++++ Supplied passage ++++

[mod_cluster-dev] Handling crashed/hung AS nodes
Paul Ferraro
paul.ferraro at redhat.com
Fri Mar 27 15:13:35 EDT 2009
On Fri, 2009-03-27 at 09:15 -0500, Brian Stansberry wrote:
> jean-frederic clere wrote:
> > Paul Ferraro wrote:
> >> Currently, the HAModClusterService (where httpd communication is
> >> coordinated by an HA singleton) does not react to crashed/hung members.
> >> Specifically, when the HA singleton gets a callback that the group
> >> membership changes, it does not send any REMOVE-APP messages to httpd on
> >> behalf of the member that just left. Currently, httpd will detect the
> >> failure (via a disconnected socket) on its own and sets its internal
> >> state accordingly, e.g. a STATUS message will return NOTOK.
> >>
> >> The non-handling of dropped members is actually a good thing in the
> >> event of a network partition, where communication between nodes is lost,
> >> but communication between httpd and the nodes is unaffected. If we were
> >> handling dropped members, we would have to handle the ugly scenario
> >> described here:
> >> https://jira.jboss.org/jira/browse/MODCLUSTER-66
> >>
> >> Jean-Frederic: a few questions...
> >> 1. Is it up to the AS to drive the recovery of a NOTOK node when it
> >> becomes functional again?
> >
> > Yes.
> >
> >> In the case of a crashed member, fresh
> >> CONFIG/ENABLE-APP messages will be sent upon node restart. In the case
> >> of a re-merged network partition, no additional messages are sent. Is
> >> the subsequent STATUS message (with a non-zero lbfactor) enough to
> >> trigger the recovery of this node?
> >
> > Yes.
Good to know.
> >> 2. Can httpd detect hung nodes? A hung node will not affect the
> >> connected state of the AJP/HTTP/S connector - it could only detect this
> >> by sending data to the connector and timing out on the response.
> >
> > The hung node will be detected and marked as broken but the
> > corresponding request(s) may be delayed or lost due to time-out.

++++ Supplied information ++++

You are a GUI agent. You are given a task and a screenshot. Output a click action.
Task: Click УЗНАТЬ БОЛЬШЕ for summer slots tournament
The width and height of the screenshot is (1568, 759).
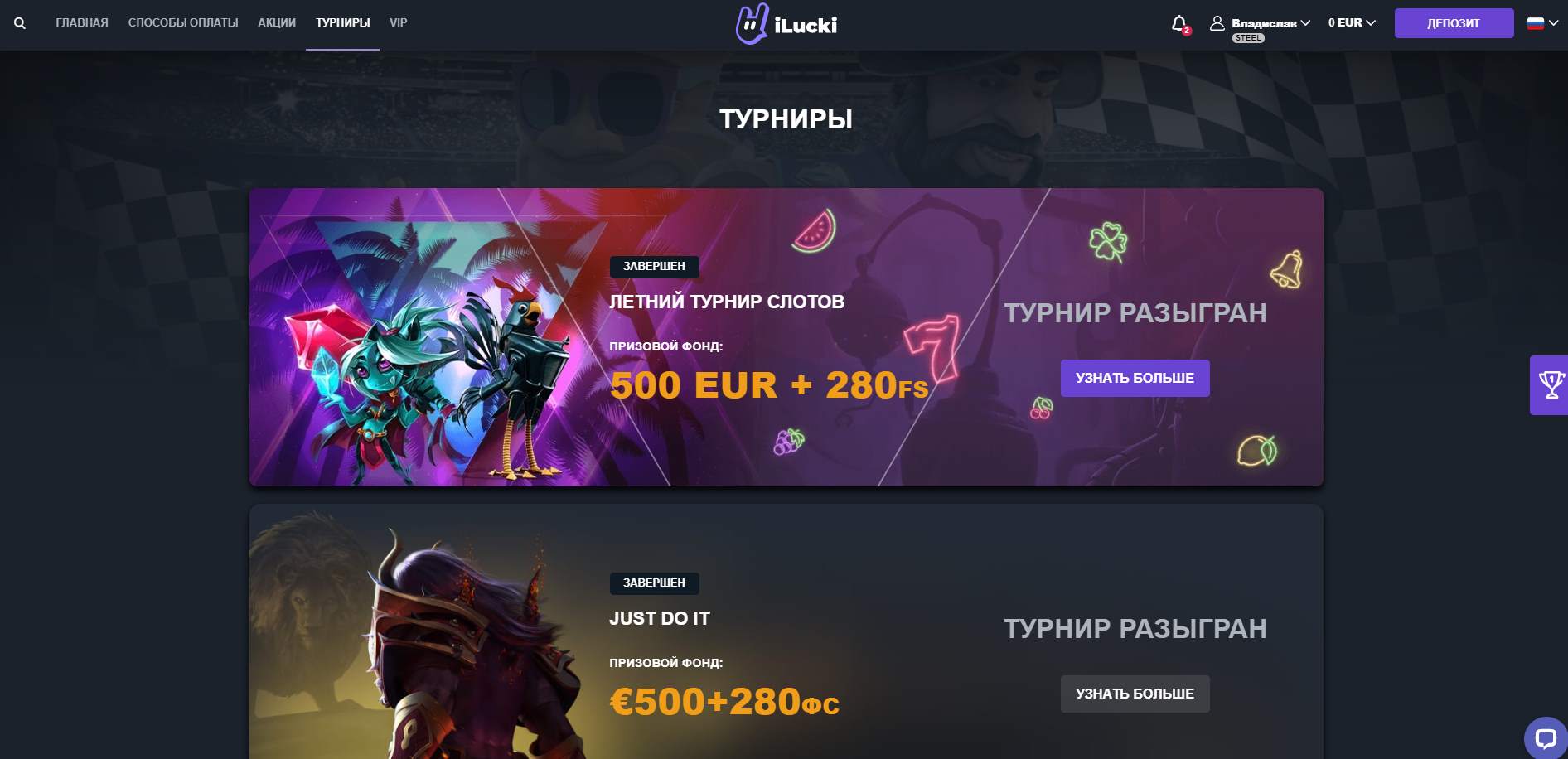click(x=1135, y=378)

++++

Your objective: Write out, word for word, the part of the thread on handling crashed or hung nodes starting at "[mod_cluster-dev] Handling crashed/hung" and ending at "to crashed/hung members.".

Written answer:
[mod_cluster-dev] Handling crashed/hung AS nodes
Paul Ferraro
paul.ferraro at redhat.com
Fri Mar 27 15:13:35 EDT 2009
On Fri, 2009-03-27 at 09:15 -0500, Brian Stansberry wrote:
> jean-frederic clere wrote:
> > Paul Ferraro wrote:
> >> Currently, the HAModClusterService (where httpd communication is
> >> coordinated by an HA singleton) does not react to crashed/hung members.